_What to do_
Your reply should hold exactly the lines from the one that contains "Expand the unpackage folder" through the end of the data. Repeat them word for word.

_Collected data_
• • • • •

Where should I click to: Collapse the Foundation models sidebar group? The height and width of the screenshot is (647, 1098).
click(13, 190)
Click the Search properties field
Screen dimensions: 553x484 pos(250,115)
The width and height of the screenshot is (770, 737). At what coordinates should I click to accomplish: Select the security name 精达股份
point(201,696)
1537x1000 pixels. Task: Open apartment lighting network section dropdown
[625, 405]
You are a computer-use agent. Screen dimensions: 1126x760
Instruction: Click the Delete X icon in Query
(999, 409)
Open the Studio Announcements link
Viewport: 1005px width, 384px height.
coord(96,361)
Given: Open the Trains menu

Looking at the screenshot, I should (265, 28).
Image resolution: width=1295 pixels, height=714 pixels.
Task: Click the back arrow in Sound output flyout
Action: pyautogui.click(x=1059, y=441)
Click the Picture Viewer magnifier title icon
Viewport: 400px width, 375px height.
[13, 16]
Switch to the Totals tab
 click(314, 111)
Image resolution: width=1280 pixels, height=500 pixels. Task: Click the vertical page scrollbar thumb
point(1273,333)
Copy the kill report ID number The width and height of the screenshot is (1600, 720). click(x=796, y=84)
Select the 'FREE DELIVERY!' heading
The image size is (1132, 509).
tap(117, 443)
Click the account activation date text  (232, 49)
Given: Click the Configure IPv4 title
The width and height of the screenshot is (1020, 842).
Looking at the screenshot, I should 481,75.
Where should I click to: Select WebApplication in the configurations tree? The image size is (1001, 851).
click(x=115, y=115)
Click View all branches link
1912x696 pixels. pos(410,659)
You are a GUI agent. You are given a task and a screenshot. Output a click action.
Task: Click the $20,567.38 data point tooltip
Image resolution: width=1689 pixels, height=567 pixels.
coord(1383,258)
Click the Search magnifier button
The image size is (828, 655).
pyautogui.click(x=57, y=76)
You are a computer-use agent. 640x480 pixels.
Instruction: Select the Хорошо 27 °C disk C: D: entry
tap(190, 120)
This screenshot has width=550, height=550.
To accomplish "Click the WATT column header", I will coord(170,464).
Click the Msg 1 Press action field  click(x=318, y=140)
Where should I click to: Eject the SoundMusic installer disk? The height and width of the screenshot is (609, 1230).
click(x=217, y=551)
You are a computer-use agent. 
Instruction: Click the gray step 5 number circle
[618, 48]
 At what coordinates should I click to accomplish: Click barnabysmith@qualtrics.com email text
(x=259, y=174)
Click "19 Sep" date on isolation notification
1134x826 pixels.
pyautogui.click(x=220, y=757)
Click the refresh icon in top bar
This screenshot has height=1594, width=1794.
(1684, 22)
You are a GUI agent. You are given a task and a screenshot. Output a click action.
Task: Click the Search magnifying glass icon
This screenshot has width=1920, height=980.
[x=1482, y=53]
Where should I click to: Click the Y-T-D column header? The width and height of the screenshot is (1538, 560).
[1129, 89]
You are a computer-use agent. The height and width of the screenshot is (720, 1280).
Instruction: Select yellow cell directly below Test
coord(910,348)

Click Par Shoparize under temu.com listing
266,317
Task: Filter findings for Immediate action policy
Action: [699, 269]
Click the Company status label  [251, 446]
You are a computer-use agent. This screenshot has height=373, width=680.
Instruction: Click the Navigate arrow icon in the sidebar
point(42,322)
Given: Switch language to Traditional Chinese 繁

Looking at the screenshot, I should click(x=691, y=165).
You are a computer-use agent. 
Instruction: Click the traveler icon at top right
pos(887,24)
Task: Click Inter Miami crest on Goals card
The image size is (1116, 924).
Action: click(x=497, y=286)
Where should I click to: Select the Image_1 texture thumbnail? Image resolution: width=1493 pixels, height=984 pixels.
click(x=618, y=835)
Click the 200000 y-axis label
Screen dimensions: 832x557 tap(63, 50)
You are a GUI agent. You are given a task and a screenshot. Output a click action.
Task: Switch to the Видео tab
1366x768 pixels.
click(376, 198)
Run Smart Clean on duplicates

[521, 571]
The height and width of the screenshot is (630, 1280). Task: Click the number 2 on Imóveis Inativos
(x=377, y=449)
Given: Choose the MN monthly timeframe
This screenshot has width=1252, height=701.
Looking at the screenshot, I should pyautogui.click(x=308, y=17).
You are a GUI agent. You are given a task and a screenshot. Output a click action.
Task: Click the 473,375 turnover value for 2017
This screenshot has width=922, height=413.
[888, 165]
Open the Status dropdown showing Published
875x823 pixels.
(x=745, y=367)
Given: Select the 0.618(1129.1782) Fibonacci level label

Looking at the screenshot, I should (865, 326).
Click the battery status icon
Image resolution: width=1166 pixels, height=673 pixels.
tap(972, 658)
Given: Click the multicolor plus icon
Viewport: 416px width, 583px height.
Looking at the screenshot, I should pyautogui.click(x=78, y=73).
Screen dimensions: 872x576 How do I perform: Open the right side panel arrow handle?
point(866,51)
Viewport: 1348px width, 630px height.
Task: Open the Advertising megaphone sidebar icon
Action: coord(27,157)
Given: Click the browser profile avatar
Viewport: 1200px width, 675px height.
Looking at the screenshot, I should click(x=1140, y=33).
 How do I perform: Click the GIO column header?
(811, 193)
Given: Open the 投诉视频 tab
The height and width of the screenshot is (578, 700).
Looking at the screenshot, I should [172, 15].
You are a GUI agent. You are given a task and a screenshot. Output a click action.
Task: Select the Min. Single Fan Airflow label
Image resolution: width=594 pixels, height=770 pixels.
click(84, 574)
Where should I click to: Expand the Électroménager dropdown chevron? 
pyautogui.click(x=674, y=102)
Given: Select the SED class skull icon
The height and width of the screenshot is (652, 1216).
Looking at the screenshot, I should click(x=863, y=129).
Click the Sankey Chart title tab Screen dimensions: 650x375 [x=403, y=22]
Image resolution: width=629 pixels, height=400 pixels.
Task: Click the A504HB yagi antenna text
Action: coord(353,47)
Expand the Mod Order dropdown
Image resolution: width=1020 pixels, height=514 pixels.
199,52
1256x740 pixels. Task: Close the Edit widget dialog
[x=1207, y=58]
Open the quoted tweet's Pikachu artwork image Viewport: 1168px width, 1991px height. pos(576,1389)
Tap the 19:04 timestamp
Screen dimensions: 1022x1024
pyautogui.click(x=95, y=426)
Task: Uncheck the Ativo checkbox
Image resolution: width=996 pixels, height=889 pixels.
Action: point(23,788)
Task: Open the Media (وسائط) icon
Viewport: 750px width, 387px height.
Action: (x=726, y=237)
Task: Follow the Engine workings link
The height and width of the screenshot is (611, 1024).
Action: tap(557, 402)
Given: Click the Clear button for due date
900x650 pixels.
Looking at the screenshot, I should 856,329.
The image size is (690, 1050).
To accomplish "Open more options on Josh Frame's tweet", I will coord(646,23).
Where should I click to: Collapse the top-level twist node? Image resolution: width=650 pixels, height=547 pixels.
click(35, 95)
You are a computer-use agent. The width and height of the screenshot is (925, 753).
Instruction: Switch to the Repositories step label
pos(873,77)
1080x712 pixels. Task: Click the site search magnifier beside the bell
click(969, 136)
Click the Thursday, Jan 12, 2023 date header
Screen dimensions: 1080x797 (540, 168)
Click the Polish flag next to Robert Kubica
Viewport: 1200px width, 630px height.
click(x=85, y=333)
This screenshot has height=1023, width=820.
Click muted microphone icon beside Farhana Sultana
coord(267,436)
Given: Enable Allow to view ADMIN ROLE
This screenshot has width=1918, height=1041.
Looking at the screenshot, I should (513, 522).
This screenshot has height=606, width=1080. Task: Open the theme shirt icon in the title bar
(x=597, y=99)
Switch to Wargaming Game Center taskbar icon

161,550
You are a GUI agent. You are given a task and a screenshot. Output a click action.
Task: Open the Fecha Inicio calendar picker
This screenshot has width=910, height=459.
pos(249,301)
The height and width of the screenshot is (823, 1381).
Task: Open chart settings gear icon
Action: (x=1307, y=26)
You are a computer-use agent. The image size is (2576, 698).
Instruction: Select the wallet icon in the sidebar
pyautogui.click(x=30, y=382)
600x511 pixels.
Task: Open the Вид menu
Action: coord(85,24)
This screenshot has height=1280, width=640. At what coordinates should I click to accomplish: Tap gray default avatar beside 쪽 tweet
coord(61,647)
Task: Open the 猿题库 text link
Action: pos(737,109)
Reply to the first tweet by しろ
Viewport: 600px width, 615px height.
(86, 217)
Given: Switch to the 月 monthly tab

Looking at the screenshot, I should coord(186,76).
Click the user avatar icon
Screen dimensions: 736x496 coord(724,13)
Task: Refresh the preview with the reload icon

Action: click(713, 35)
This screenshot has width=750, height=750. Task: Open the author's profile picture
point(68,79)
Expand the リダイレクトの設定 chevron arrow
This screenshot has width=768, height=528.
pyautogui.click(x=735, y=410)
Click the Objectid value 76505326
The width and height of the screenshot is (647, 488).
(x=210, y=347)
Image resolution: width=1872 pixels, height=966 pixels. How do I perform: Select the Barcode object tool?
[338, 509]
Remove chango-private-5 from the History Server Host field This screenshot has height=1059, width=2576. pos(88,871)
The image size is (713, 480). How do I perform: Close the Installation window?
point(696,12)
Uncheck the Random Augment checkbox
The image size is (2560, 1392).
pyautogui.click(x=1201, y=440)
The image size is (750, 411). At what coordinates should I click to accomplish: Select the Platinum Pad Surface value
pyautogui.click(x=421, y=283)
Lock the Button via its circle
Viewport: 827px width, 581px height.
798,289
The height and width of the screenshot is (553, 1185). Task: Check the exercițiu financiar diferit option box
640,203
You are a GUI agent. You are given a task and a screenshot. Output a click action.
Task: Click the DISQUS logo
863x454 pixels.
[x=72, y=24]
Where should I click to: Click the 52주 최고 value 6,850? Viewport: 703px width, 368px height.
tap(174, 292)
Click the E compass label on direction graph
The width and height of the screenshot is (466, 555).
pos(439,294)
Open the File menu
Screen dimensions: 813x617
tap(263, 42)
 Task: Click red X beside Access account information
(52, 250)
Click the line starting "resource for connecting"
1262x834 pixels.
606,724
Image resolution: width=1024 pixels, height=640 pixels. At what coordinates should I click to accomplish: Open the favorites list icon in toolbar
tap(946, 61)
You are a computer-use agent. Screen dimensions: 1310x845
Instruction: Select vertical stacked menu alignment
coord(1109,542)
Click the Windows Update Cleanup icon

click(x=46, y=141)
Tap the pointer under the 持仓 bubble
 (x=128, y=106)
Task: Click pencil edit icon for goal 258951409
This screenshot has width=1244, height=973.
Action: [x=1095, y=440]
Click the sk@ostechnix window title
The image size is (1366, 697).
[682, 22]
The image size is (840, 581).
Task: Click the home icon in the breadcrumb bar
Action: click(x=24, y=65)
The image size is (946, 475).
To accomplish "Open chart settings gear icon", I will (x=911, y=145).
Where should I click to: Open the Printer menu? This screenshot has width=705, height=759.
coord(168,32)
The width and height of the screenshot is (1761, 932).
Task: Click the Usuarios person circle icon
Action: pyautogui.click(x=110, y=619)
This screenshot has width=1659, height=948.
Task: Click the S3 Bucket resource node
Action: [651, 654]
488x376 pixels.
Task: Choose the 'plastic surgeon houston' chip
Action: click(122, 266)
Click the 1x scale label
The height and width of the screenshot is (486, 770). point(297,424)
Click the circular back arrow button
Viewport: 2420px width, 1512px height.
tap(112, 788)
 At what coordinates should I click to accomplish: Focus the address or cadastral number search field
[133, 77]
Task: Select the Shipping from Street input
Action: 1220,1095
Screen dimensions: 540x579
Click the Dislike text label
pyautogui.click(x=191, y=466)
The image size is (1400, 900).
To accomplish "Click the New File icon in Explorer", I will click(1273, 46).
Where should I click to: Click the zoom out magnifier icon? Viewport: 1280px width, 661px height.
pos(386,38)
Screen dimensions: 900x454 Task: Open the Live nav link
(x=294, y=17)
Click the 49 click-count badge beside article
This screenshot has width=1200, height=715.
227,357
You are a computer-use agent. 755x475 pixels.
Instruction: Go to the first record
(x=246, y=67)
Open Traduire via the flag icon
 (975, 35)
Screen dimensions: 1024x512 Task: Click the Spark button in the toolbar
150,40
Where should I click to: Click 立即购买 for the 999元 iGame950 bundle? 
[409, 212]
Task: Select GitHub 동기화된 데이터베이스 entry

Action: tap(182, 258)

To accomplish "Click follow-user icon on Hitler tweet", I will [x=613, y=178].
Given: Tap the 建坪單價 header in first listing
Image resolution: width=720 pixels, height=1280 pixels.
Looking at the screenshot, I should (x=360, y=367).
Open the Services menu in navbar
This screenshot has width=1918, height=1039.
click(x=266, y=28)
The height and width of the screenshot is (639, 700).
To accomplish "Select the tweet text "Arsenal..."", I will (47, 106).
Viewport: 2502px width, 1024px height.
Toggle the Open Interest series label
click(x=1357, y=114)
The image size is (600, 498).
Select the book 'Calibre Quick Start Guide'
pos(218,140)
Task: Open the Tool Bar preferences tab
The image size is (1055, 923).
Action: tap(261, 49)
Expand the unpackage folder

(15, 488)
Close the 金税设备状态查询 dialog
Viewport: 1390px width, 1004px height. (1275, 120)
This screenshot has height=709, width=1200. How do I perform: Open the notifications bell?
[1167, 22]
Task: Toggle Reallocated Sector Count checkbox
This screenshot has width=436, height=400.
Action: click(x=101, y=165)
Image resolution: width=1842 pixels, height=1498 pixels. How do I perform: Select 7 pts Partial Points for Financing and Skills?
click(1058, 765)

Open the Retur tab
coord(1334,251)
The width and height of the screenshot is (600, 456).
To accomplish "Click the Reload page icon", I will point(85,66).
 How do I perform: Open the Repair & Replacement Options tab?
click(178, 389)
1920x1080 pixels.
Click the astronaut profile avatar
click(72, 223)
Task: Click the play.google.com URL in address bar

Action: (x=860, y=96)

• • • • •

_Answer box_
Expand the unpackage folder

(15, 488)
Close the 金税设备状态查询 dialog
Viewport: 1390px width, 1004px height. (1275, 120)
This screenshot has height=709, width=1200. How do I perform: Open the notifications bell?
[1167, 22]
Task: Toggle Reallocated Sector Count checkbox
This screenshot has width=436, height=400.
Action: click(x=101, y=165)
Image resolution: width=1842 pixels, height=1498 pixels. How do I perform: Select 7 pts Partial Points for Financing and Skills?
click(1058, 765)

Open the Retur tab
coord(1334,251)
The width and height of the screenshot is (600, 456).
To accomplish "Click the Reload page icon", I will point(85,66).
 How do I perform: Open the Repair & Replacement Options tab?
click(178, 389)
1920x1080 pixels.
Click the astronaut profile avatar
click(72, 223)
Task: Click the play.google.com URL in address bar

Action: (x=860, y=96)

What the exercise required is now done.